3. DUTIES. Executive
shall serve as the President and Chief Executive Officer of the Company, with
duties and responsibilities commensurate with that position, which shall
include, but not be limited to, managing the day-to-day business of the Company,
hiring the day-to-day management staff, the Company’s relationship with its
licensees, negotiations regarding new potential significant business
relationships and any financings, sale, partnership or strategic mergers
involving the Company. In the performance of his duties, Executive shall comply
with the policies of and be subject to the reasonable direction of the Board of
Directors of the Company.

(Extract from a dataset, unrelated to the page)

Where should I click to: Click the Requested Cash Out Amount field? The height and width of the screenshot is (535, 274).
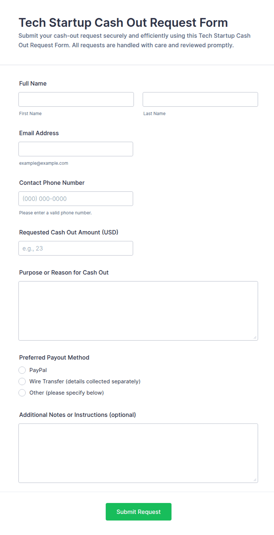[x=76, y=248]

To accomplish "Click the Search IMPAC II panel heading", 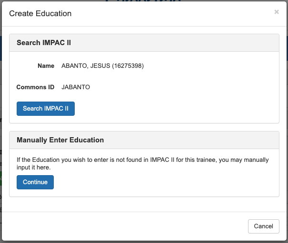I will [44, 43].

Executive's principal place of employment shall be in
San Clemente, California and notwithstanding that Executive shall be required to
travel in the course of performing his duties, he shall not be required to move
his permanent residence outside Laguna Niguel, California.
The Executive agrees to devote the time
he deems necessary to the performance of the business of the Company and of any
of its subsidiaries by which he may be employed. It shall not be a violation of
this Agreement for Executive to (a) serve on corporate, civic, charitable and
professional boards and committees, (b) manage personal investments or (c)
provide consulting services to third parties so long as they do not materially
interfere with the performance of Executive’s duties hereunder (d) devote time
and attention to the business of SYNORx, Inc. or Vapor Extraction Technology,
Inc.
4. COMPENSATION. As
compensation for the services to be rendered by Executive hereunder, the Company
agrees to pay or cause to be paid to Executive, and Executive agrees to accept,
an annual salary of $75,000, payable in bi-weekly installments. The
Executive shall receive annual increases in salary which shall be at least five
percent (5%) per year for each subsequent year during this Employment
Agreement. In addition, the Executive shall receive an
annual bonus based upon a percentage of the Net Income (as hereinafter defined)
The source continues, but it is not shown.